**** DATASET RECORDS

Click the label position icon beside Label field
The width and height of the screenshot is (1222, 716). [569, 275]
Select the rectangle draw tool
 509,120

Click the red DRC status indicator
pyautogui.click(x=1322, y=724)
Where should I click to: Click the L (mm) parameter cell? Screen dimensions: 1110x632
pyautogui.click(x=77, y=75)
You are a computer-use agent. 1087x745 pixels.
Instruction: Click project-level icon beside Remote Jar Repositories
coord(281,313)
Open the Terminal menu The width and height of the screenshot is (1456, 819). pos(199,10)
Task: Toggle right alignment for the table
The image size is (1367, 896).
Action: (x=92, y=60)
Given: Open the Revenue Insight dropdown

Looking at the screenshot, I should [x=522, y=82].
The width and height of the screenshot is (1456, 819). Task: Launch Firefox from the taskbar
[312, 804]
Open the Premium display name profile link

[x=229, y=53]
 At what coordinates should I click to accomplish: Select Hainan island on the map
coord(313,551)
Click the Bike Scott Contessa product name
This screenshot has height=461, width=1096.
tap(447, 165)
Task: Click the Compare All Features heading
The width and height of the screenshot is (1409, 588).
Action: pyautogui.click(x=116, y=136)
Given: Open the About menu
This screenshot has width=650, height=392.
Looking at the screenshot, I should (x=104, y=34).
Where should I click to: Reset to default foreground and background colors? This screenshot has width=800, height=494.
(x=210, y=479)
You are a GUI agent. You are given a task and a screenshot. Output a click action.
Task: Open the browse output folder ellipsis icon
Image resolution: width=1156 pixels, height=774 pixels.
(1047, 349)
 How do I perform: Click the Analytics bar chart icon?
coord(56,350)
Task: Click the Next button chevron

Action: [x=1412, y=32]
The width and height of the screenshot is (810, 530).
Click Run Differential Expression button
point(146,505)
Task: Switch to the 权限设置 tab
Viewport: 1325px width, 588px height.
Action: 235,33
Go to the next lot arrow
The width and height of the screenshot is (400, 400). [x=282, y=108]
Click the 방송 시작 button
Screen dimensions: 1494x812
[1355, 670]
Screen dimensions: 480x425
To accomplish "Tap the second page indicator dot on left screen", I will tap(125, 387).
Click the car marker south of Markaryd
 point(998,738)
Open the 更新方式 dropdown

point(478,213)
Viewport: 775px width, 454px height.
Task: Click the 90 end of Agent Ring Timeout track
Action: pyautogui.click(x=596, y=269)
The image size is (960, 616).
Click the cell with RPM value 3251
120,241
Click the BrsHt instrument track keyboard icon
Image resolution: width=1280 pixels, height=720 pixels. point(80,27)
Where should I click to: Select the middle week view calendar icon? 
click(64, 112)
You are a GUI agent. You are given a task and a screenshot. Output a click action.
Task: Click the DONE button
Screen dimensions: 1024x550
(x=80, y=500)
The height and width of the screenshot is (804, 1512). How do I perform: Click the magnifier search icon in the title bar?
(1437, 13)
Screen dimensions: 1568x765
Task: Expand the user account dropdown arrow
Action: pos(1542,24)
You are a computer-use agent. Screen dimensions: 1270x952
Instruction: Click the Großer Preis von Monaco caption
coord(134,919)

********

INSTRUCTIONS TO FOLLOW
Please write out the data above word for word, beginning at the first line and stopping after the line that contains "pyautogui.click(x=1322, y=724)".

RESPONSE TO THE TASK
Click the label position icon beside Label field
The width and height of the screenshot is (1222, 716). [569, 275]
Select the rectangle draw tool
 509,120

Click the red DRC status indicator
pyautogui.click(x=1322, y=724)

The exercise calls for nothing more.